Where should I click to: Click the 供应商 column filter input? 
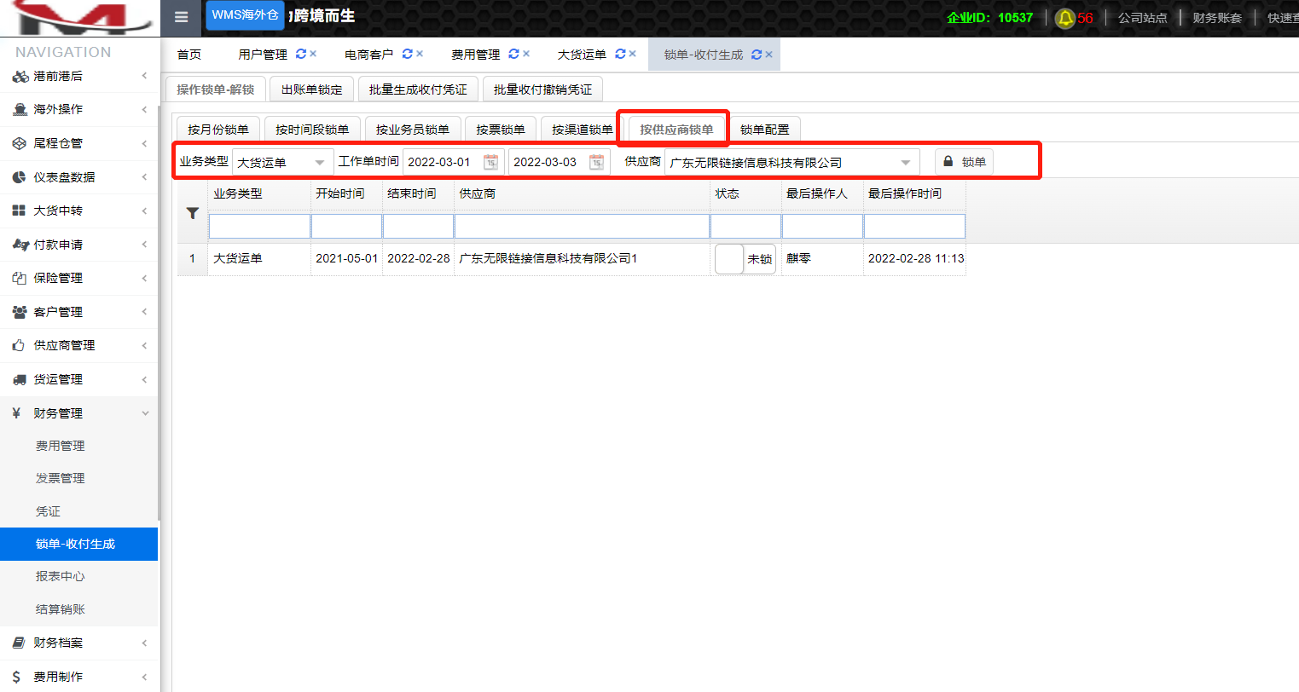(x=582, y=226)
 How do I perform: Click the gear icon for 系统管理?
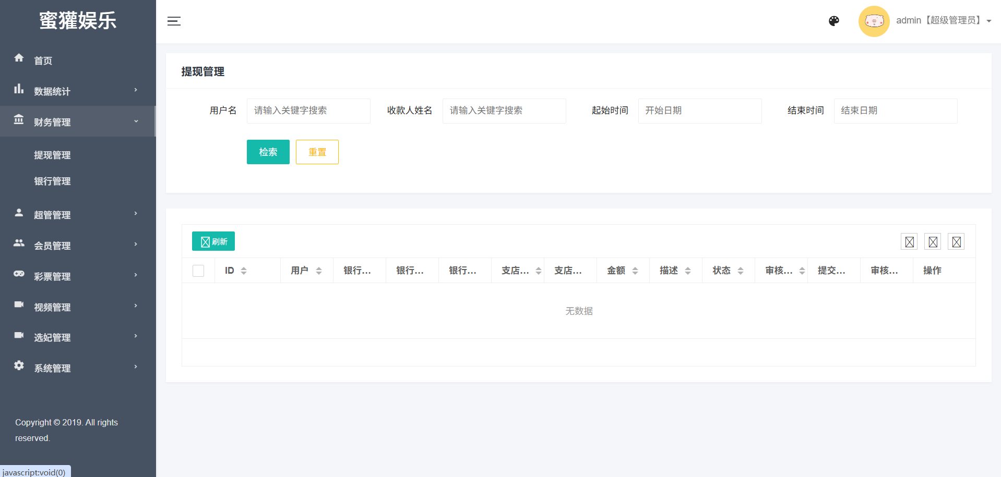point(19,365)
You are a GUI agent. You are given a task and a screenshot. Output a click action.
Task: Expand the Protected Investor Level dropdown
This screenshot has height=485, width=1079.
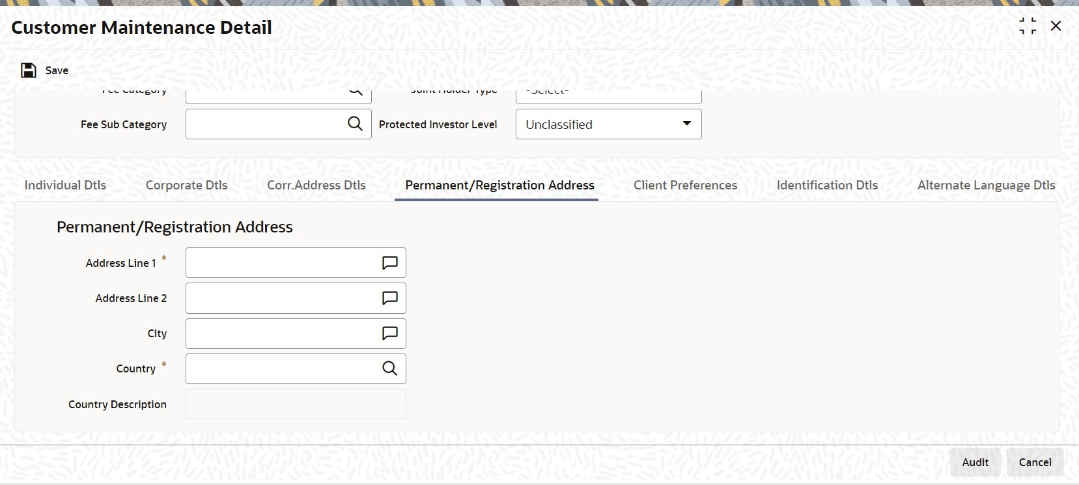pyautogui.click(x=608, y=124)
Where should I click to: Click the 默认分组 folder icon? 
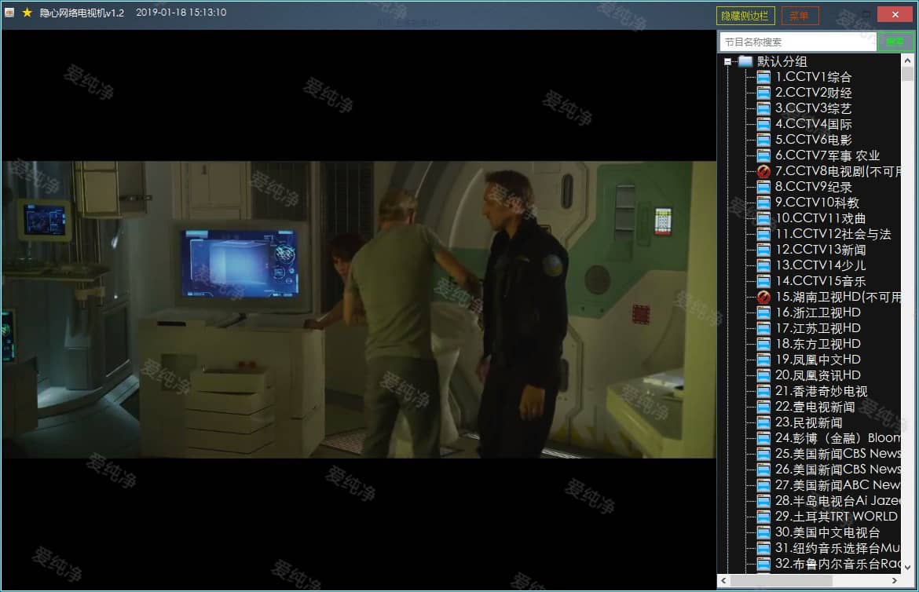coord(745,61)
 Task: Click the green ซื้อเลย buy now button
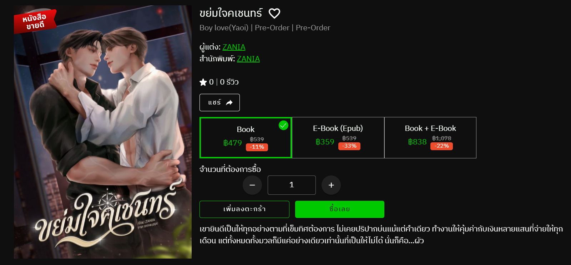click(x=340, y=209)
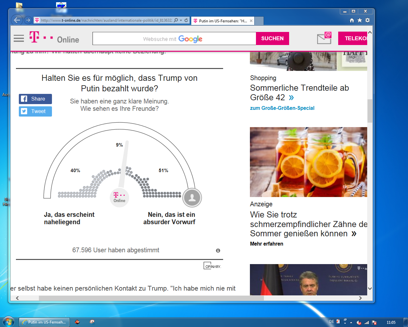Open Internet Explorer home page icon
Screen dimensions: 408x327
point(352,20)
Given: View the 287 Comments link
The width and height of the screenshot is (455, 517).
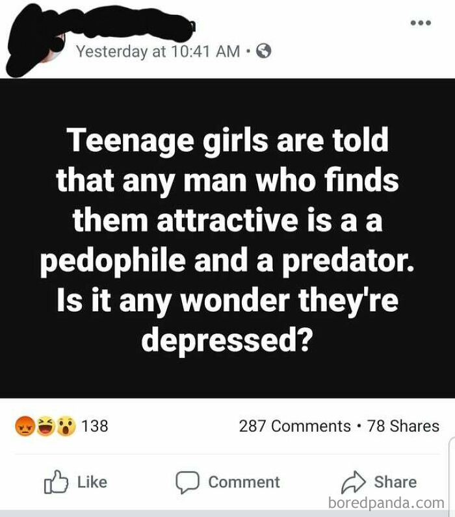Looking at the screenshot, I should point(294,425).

———

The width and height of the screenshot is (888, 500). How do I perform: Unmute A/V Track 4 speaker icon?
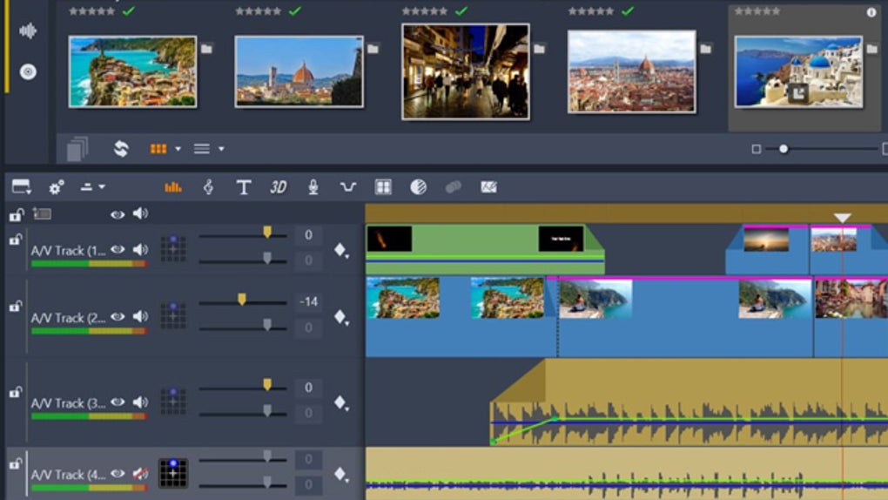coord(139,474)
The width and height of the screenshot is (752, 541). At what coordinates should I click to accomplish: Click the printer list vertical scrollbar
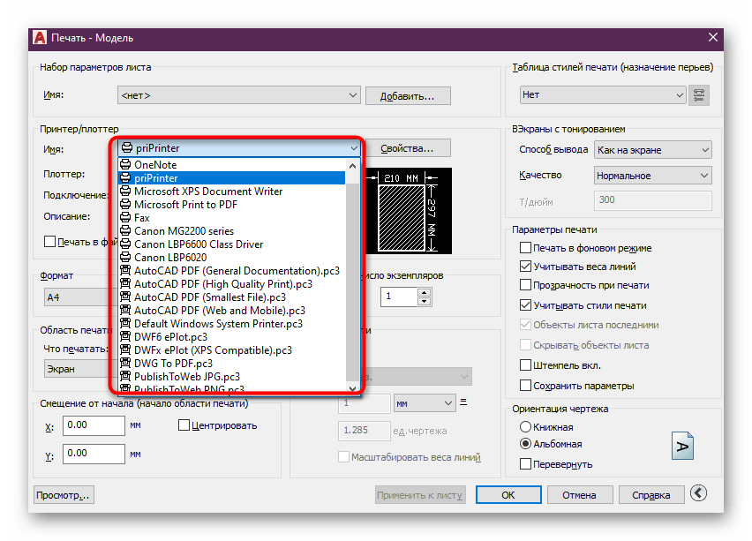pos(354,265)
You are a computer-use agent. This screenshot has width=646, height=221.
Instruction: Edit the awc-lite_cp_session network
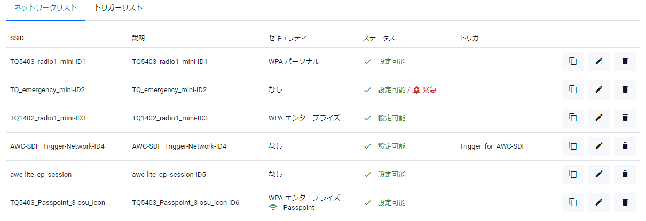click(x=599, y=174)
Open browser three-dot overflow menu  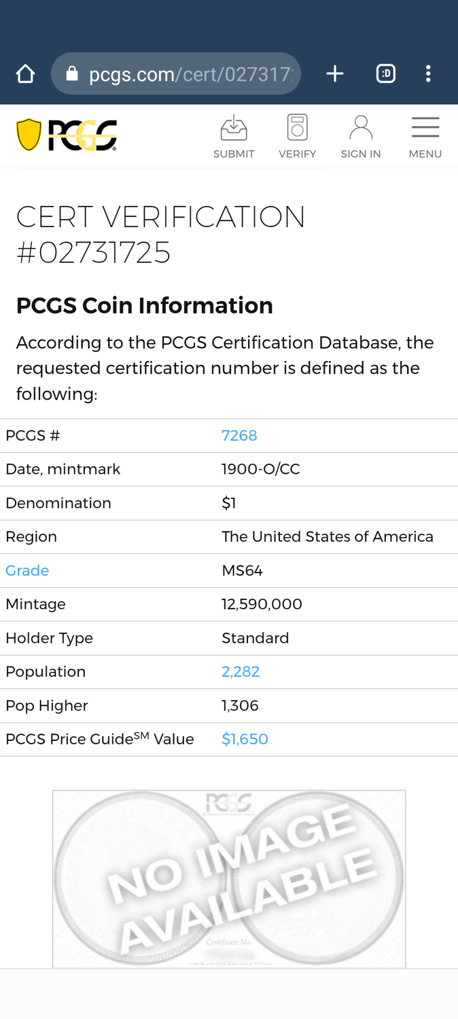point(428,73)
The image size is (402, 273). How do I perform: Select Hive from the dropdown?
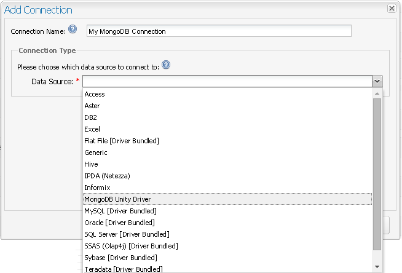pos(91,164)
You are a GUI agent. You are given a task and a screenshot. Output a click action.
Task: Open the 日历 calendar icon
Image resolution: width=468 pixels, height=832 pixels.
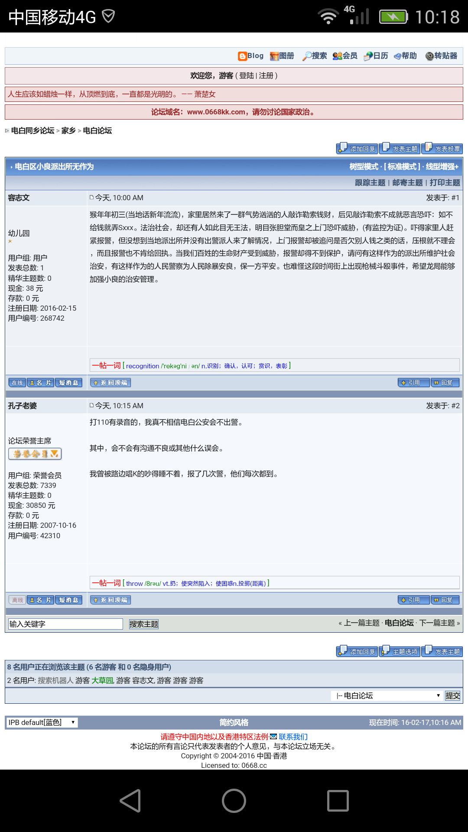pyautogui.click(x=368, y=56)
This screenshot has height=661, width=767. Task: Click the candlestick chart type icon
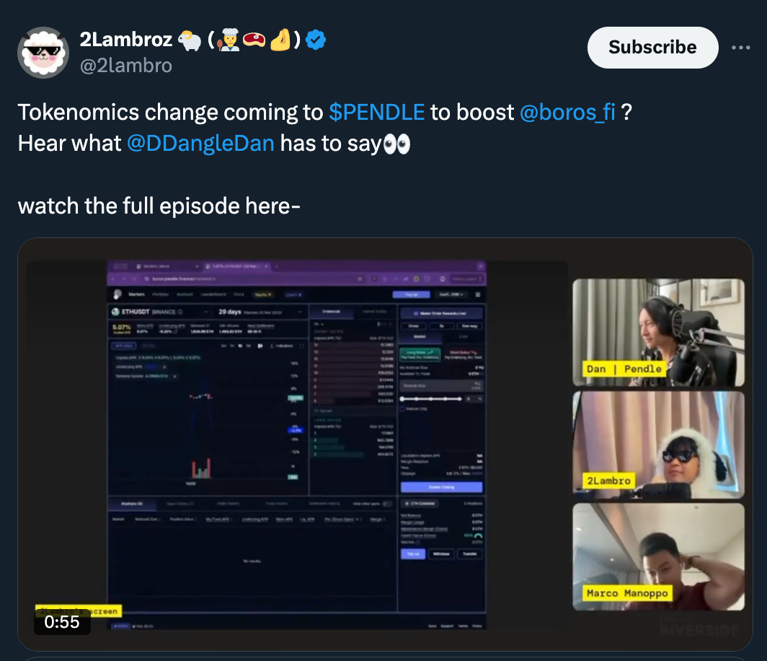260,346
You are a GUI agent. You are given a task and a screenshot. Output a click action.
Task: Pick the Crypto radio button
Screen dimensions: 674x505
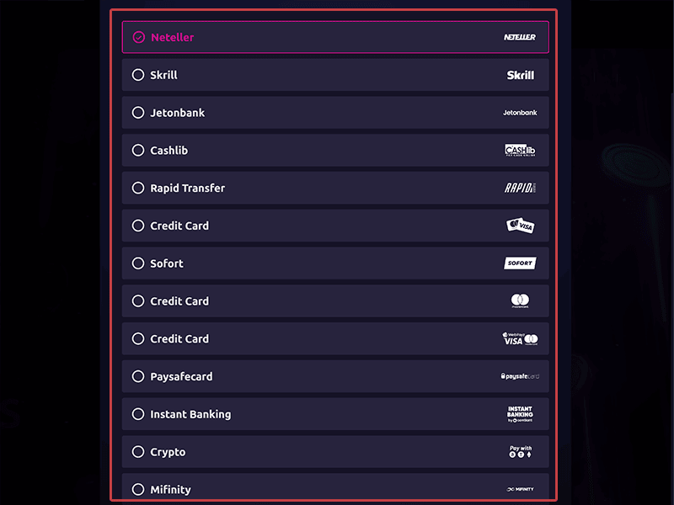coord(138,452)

———

__The task__. Repeat, without pictures, exactly the lines of the data above from the one containing "Where should I click to: Click the 供应商" through the one containing "Task: Expand the", including both and adding nothing.

__Result for this task__.
Where should I click to: Click the 供应商 column filter input? 
(x=582, y=226)
 How do I perform: Click the gear icon for 系统管理?
point(19,365)
You are a GUI agent. You are given a task and a screenshot. Output a click action.
Task: Expand the Protected Investor Level dropdown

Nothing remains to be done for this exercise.